Rigoletto, Opera Holland Park review - Verdi's Duke gets the Oxbridge treatment | reviews, news & interviews
Rigoletto, Opera Holland Park review - Verdi's Duke gets the Oxbridge treatment
Rigoletto, Opera Holland Park review - Verdi's Duke gets the Oxbridge treatment
A handsome season opener doesn't quite stab where it counts
“I am a poor student,” the Duke tells a smitten Gilda, in music that can barely keep a straight face, so plush is its melody, so oozing with confidence and privilege.
It’s a short step from there to Cecilia Stinton’s new Rigoletto for Opera Holland Park, which takes him – almost – at his word, transplanting Verdi’s rapey young aristo from 16th-century Mantua to an Oxford college between the wars: a Bullingdon Club hooray to Rigoletto’s downtrodden college porter with a chest full of medals and a gammy leg.
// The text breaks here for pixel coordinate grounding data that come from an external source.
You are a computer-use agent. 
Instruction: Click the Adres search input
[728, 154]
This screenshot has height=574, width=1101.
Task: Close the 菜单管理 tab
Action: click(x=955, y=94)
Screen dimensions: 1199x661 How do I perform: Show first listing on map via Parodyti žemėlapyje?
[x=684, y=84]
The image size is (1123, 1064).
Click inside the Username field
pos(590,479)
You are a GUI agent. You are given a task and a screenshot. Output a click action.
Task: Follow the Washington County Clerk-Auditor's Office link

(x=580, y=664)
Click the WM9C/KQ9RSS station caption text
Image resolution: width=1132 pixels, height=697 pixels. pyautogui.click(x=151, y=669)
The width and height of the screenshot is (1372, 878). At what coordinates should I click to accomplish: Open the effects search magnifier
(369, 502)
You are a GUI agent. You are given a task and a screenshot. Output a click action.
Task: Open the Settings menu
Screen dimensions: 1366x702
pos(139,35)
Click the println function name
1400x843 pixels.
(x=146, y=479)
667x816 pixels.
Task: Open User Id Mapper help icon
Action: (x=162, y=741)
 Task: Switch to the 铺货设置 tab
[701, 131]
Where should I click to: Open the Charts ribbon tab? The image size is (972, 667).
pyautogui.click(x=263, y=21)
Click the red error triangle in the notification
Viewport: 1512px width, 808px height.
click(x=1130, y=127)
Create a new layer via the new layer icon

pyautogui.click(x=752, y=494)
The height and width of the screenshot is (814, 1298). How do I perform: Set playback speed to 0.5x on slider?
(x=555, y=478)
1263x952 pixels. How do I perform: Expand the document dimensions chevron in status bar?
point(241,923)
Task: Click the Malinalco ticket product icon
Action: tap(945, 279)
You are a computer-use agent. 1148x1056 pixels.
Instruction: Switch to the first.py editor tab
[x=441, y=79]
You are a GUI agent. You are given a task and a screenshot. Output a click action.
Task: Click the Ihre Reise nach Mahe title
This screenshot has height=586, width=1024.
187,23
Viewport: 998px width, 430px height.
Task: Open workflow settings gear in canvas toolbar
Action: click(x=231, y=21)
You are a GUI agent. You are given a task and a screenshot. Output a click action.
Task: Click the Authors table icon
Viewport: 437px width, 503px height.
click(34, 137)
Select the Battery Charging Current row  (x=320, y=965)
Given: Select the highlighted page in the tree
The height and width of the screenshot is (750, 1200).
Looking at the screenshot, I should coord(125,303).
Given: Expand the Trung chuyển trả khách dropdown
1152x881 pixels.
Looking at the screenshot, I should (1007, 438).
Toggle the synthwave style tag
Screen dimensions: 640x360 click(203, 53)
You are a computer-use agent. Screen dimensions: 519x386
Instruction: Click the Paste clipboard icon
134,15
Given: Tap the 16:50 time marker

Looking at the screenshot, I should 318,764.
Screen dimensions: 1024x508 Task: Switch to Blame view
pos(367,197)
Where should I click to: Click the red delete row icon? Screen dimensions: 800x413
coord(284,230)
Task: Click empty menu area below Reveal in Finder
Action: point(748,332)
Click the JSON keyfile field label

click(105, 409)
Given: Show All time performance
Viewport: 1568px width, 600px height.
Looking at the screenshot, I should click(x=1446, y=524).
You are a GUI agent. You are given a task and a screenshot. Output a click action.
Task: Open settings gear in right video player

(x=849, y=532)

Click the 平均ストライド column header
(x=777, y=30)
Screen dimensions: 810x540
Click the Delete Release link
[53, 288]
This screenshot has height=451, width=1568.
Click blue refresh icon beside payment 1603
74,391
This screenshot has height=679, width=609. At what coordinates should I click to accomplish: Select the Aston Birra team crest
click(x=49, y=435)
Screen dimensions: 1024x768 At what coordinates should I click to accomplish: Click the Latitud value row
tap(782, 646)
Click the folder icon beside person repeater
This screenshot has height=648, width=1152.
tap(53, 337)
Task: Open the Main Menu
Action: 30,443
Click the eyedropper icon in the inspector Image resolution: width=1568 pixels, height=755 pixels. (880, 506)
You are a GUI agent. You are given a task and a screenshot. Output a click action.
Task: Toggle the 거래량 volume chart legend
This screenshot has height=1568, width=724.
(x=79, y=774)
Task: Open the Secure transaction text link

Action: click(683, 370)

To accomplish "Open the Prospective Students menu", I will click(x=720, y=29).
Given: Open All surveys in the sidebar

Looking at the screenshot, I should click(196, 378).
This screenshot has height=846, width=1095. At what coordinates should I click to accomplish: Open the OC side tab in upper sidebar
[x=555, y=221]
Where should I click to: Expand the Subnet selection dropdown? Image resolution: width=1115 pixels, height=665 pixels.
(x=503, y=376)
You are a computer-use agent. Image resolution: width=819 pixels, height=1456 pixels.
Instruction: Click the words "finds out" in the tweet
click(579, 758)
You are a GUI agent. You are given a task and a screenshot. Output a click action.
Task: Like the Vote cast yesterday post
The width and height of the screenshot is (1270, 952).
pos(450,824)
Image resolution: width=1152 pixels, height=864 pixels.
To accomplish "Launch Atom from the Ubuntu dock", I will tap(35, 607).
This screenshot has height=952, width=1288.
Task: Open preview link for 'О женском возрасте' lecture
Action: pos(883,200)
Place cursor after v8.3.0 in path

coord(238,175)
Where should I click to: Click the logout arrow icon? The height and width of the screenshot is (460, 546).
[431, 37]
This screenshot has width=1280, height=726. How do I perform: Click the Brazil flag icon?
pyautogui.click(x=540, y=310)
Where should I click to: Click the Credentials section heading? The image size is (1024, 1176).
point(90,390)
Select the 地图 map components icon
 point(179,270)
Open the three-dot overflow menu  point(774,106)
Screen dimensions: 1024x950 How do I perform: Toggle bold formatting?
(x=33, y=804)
It's a playful idea, Rigoletto as origin-myth for, ahem, a certain type of public political figure, and in Neil Irish’s handsome designs – all heavy bookcases, blades and polished dining tables, set against the sympathetic backdrop of Holland House – it looks great. It also looks like a comedy.
The stakes are so low in this new setting that the ominous curse theme first sounds as a young man is pantsed in a club initiation ceremony – sub-optimal, certainly, but hardly the stuff of tragedy. Matthew Stiff’s Monterone (a bullied Don) must carry off Verdi’s darkest, most tragic music while stumbling about in vest and boxers wrapped up in a coil of bunting. When Act III’s orchestra is giving it the full dark-and-stormy-night for assassin Sparafucile’s seedy inn, we get a cosy village pub complete with hunting get-up for the Duke. Dead bodies disposed of in the Cherwell – it’s more Morse than melodrama.There’s also a problem with Stephen Gadd’s Rigoletto (pictured above). He’s lost in the crowd of a diffuse opening scene (complicated by the decision to pre-record a jazzed up version of the party scene music and deliver it as though via a gramophone), his barbs landing almost unnoticed among all the rough-housing and shenanigans. We lose the balance of the drama: the downfall of this gentle, ineffectual father and his precious daughter is tragic, but it’s not as interesting as when it comes spring-loaded with cruelty: the assassin stabs with a blade; Rigoletto must do the same with his words. This “Pari siamo” never quite convinces us of that.Seemingly unwell, Gadd fails to stamp much personality on the role musically, running out of every high vocal fence. There’s a nice tenderness to his relationship with Alison Langer’s plucky Gilda (pictured above) – less sheltered than some, a rebel who hides champagne bottles and sunglasses from her father’s watchful eyes, and is ripe for her first romance. It’s the best performance on the stage: sweetly and precisely sung, “Caro nome” gleaming in this difficult space, carefully supported by conductor Lee Reynolds and the City of London Sinfonia on fine form.
A little rattled on opening night, Alessandro Scotto di Luzio's Duke (pictured below, with Hannah Pedley's Maddalena) came in and out of focus. Pitch and pacing were uncertain, “La donna e mobile” sinking a little with every reprise. At its best it’s a glossy, gorgeous voice, and there’s plenty of swaggering bravado in his manner, but if everything hinges on a sense of inherited, unassailable privilege then it can’t appear to be this much work.There’s efficient support from Simon Wilding’s snarling Sparafucile and Hannah Pedley, giving it the full femme fatale as Maddalena, with a characterful cameo from Georgia Mae Bishop as housekeeper Giovanna. Reynolds is unfailingly musical, and there’s a sense of an organic, fleet account of the score to be revealed once the cast settle into this space and its sometimes scarily wide stage. The Act III quartet, even spread right to its extremes, is already impeccable – hopefully a hint of things to come.
This feels like a crowd-pleaser, a good-looking, don’t-think-too-closely tragedy that doesn’t let anything inconvenient like murder get in the way of a jolly good evening out. It’s perfectly pitched for the summer opera crowd; I just wish it found a way to smuggle just some of the rage of Laura Wade’s Posh under its academic gowns and generous lapels.